> [Text provided]

******************************

Wednesday, May 21, 2014

THEY'RE MANIAKS, MANIAKS ON THE FLOOR

Did he mention he shot a moose?

In the grand pantheon of DC Comics’ assorted teen-oriented humor mags and general laff rags, the Maniaks never seem to get much of a mention.  Invented by E.Nelson Bridwell and Mike Sekowsky, the mod rock-and-roll quartet debuted in Showcase, subsisted through three appearances in four subsequent issues (more-successful DC teen Binky shoehorned himself in between the second and third appearances), and even indulged a celebrity guest star in their last issue.

Yet, given DC’s copious supply of humor mags which populated their publishing schedule in the 1960s, the Maniaks tend to be overlooked in favor of the star-powered and Oksner-fueled hits like The Adventures of Bob Hope and The Adventures of Jerry Lewis, the Bilko books (my personal favorites), the stalwart comedy titles like Sugar & Spike or Fox & Crow, and the teen comedies like the aforementioned Binky or Date with Debbi.

The Maniaks ultimately are played in their first issue as a sort of crimefighting Monkees, taking the stage at Palisades Park (which was advertised, you might recall, in DC Comics with DC characters offering discount coupons) with a parody of “Last Train to Clarksville” - A parody of a mock band taking place at a sponsor’s site, headily meta stuff. Their adventures lose the crime-fighting edge promptly thereafter (which is a shame – the first issue introduces the best criminal mob I have ever seen in comics), with the quartet romping around celebrity, fame and fortune in equal aborted measures of daffy failure.

Enh, heard it.

******************************

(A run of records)
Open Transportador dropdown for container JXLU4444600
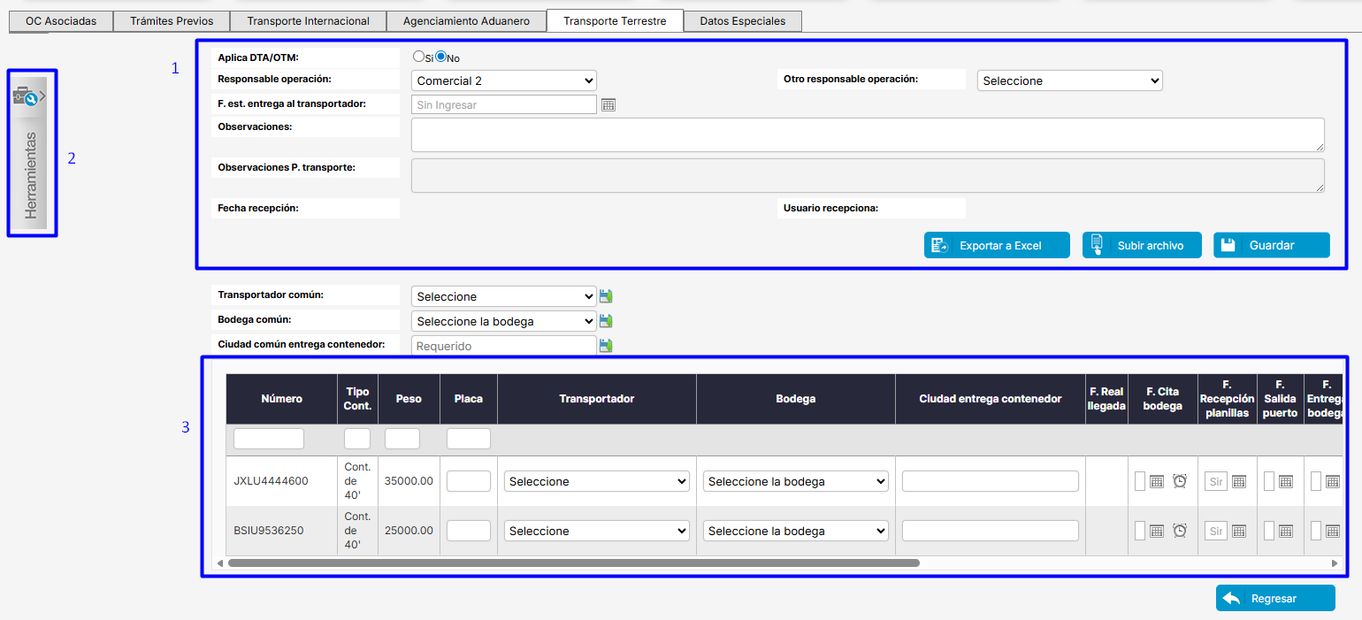 point(597,481)
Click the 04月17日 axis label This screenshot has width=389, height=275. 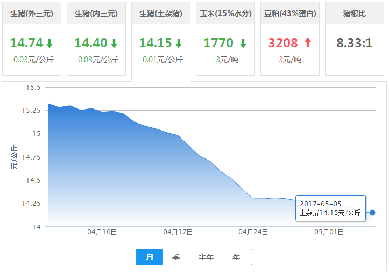[178, 232]
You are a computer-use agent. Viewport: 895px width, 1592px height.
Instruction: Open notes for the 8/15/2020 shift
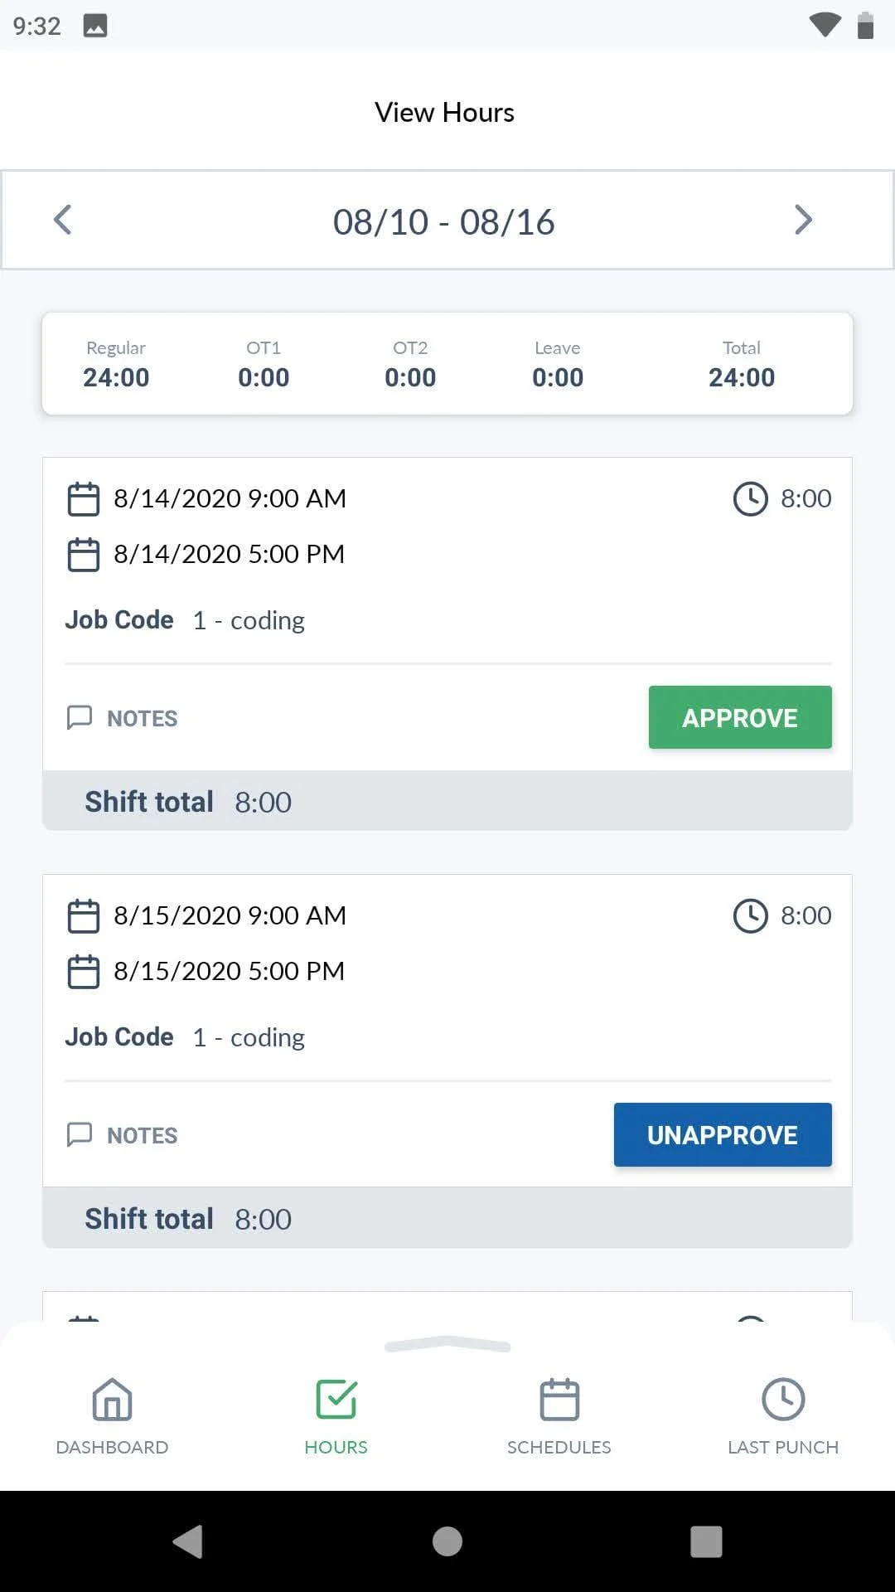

******************************

> [Task 1]
According to the post on the Maniaks, why is it a shame that the band's adventures drop their crime-fighting edge after the first issue?
> [Task 2]
Quote the listing from the line containing "You are a computer-use" through the end of the listing, both ends included, and omit the pictures.

> [Task answer 1]
The first issue introduces what the writer calls the best criminal mob they have ever seen in comics, so abandoning crime-fighting loses that.

> [Task answer 2]
You are a computer-use agent. Viewport: 895px width, 1592px height.
Instruction: Open notes for the 8/15/2020 shift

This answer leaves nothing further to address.